Sur l’insertion et du maintien dans l’emploi des salariés handicapés
Les demandes particulières des travailleurs handicapés sont traitées au cas par cas et ce en fonction de la problématique posée et des impératifs d’activité de la société pour rechercher les actions d’adaptation, de réadaptation ou d’amélioration ergonomique afin de tenir compte du handicap.

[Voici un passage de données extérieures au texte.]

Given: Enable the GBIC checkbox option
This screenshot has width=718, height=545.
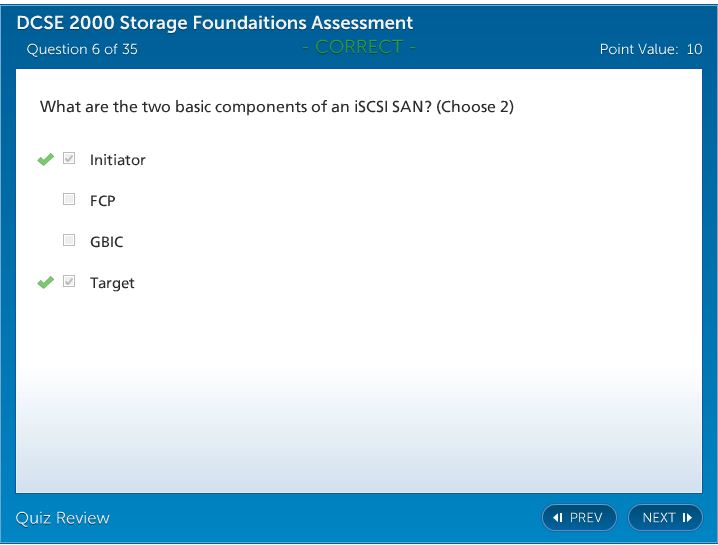Looking at the screenshot, I should pyautogui.click(x=69, y=241).
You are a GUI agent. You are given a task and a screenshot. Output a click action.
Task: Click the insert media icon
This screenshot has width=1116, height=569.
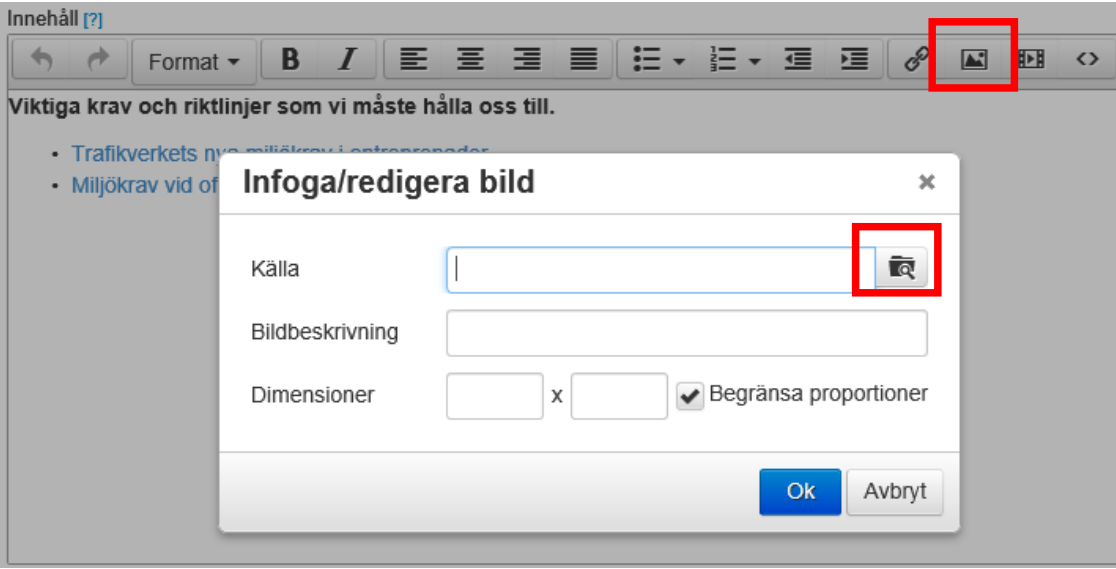click(1031, 61)
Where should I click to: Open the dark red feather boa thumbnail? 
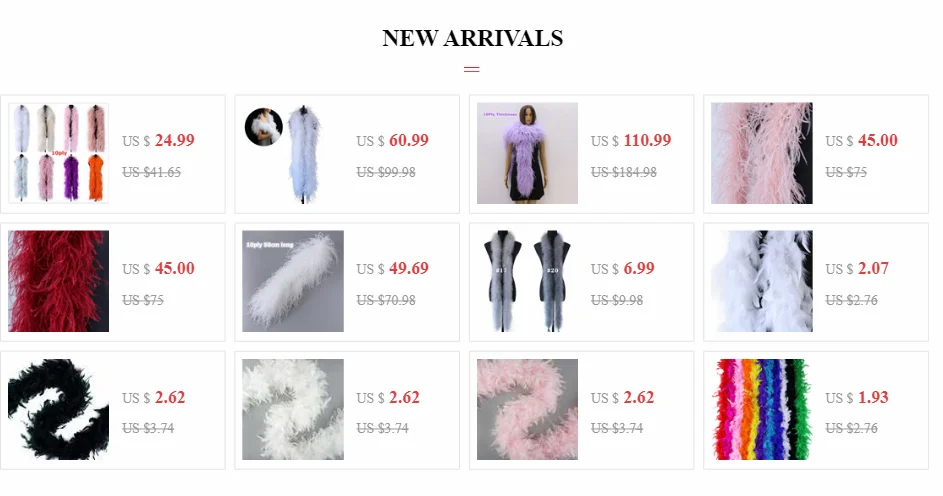coord(58,281)
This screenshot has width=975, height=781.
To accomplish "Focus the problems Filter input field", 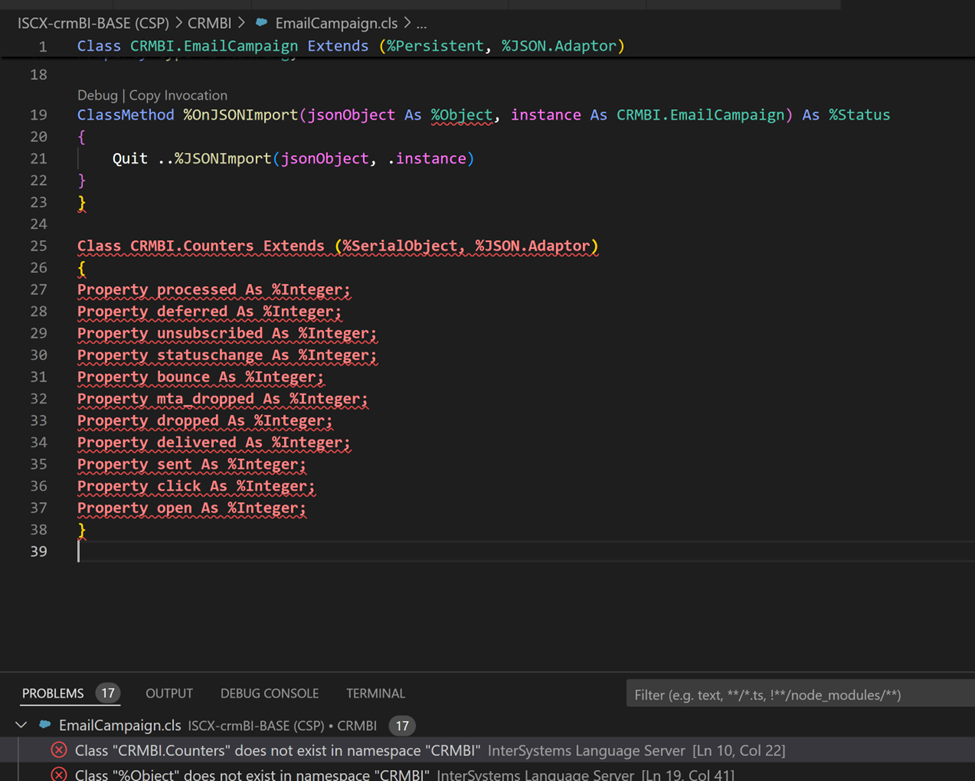I will point(800,694).
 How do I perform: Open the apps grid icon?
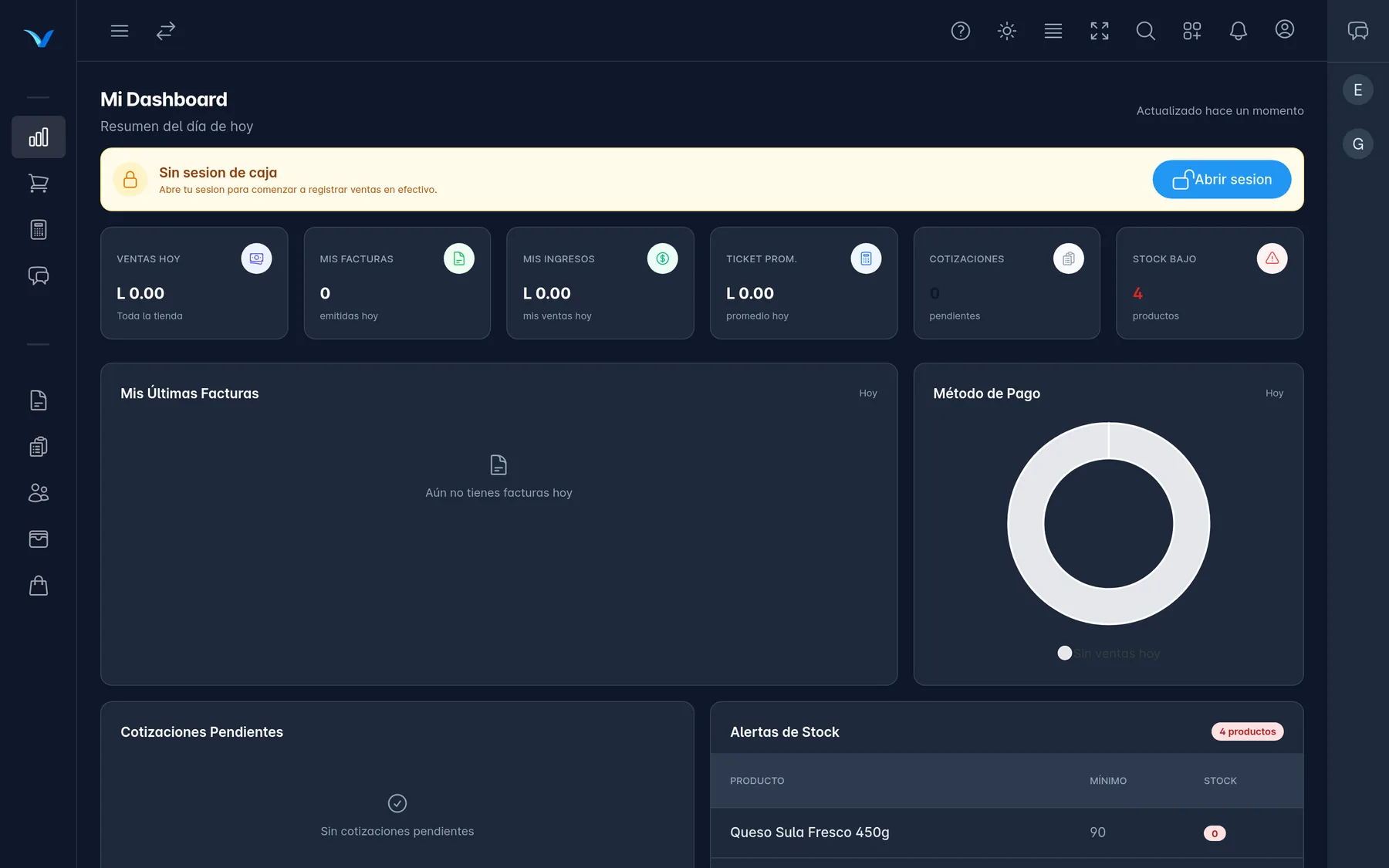1192,31
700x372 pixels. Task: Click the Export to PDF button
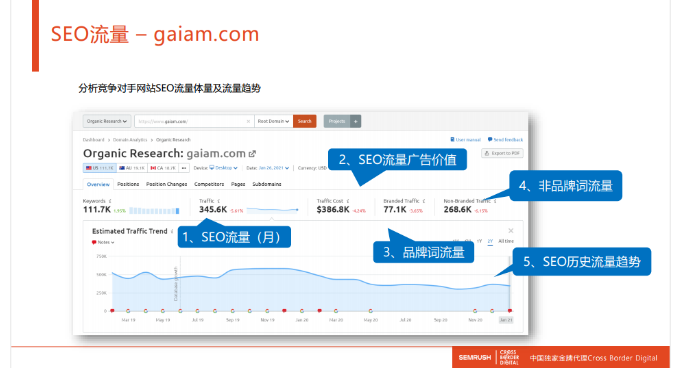coord(502,153)
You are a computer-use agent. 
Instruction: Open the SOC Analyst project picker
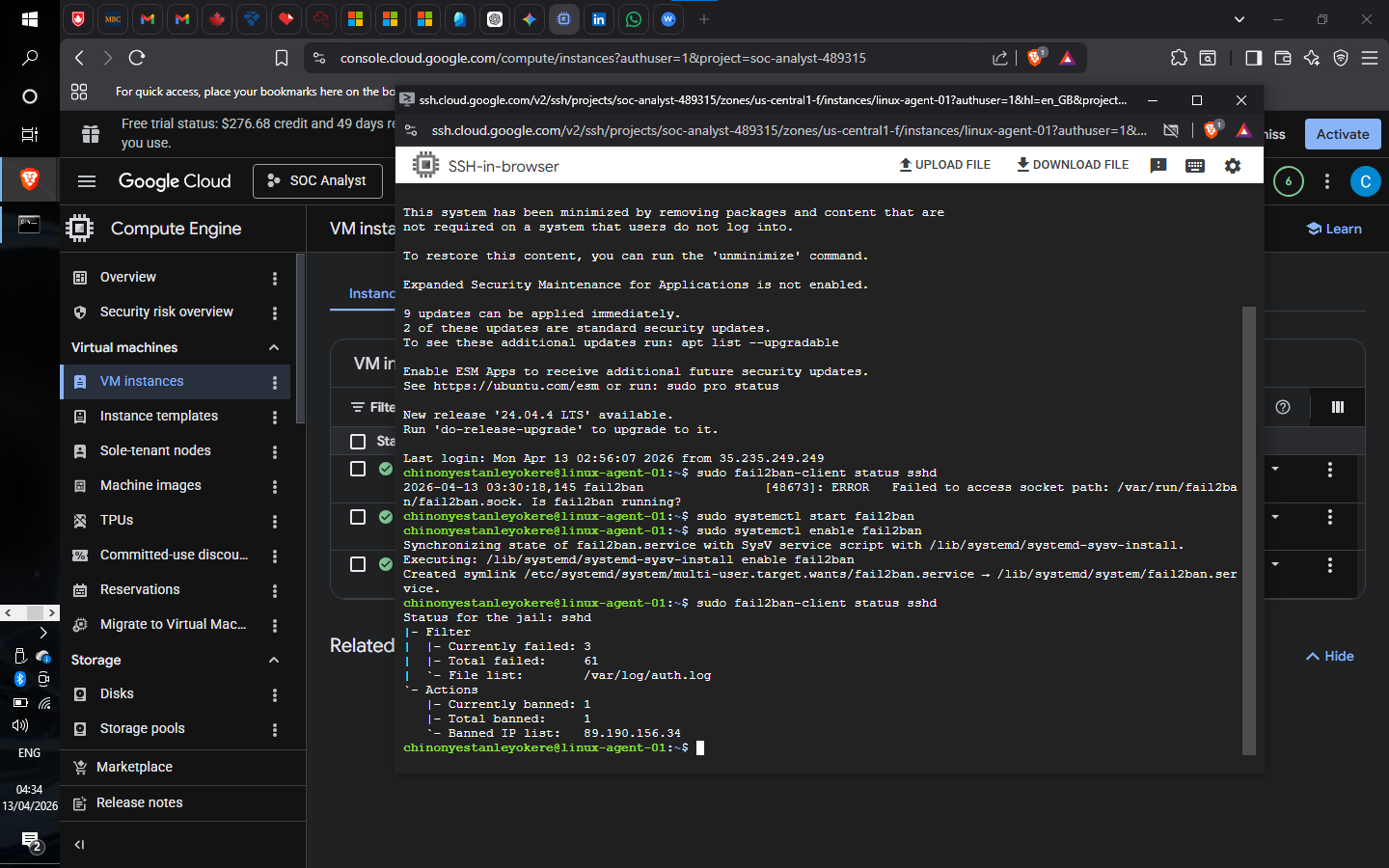(x=317, y=180)
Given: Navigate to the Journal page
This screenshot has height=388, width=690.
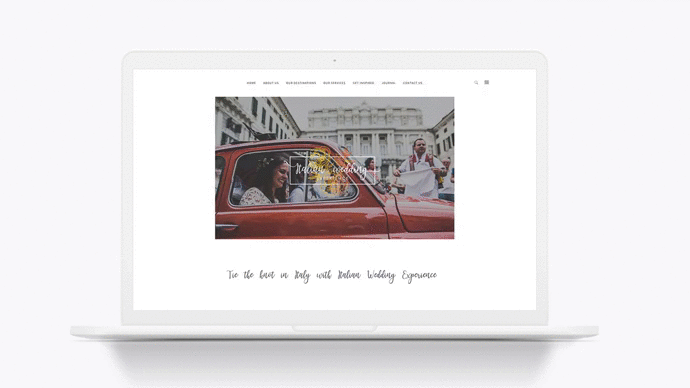Looking at the screenshot, I should point(389,83).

Sur l’exercice du droit à la déconnexion
Les parties réitèrent le droit à la déconnexion dot bénéficient les salariés ayant à utiliser des outils de communication à distance (ordinateur et téléphone portables) ce qui se traduit par :
une interdiction de se connecter aux outils de communication à distance (téléphone portable professionnel, ordinateur portable professionnel, messagerie électronique professionnelle...) avant 7 heures et après 19 heures, ainsi que pendant les jours de repos hebdomadaires ;
un droit à bénéficier d’un entretien spécifique avec la direction sans attendre la tenue de l’entretien annuel, si par rapport aux principes de droit à déconnexion édictés, un salarié estimait que sa charge de travail ou son amplitude de travail pourrait l’amener à ne pas respecter les règles applicables en matière de durées maximales de travail ou de repos minimum. Il devra alerter, si possible préalablement, son supérieur hiérarchique par tout moyen en explicitant les motifs concrets de son alerte ;
Un compte rendu fait en tant que de besoin et au moins une fois par année aux élus, en vue de les informer des éventuels incidents liés à l’utilisation des outils de communication à distance ainsi que des observations émises, par salariés concernés, lors de leur entretien annuel.
Art. 4. –DEPOT - PUBLICITE
Le présent accord sera déposé, à l’issue du délai d’opposition, par l’entreprise sur la plateforme de téléprocédure dans des conditions prévues par voie réglementaire ainsi qu’au Conseil de Prud’hommes du PUY-EN-VELAY.
Un exemplaire en sera remis à chacun des signataires ainsi qu’au secrétaire du CSE.
Son existence figurera aux emplacements réservés à la communication avec le personnel.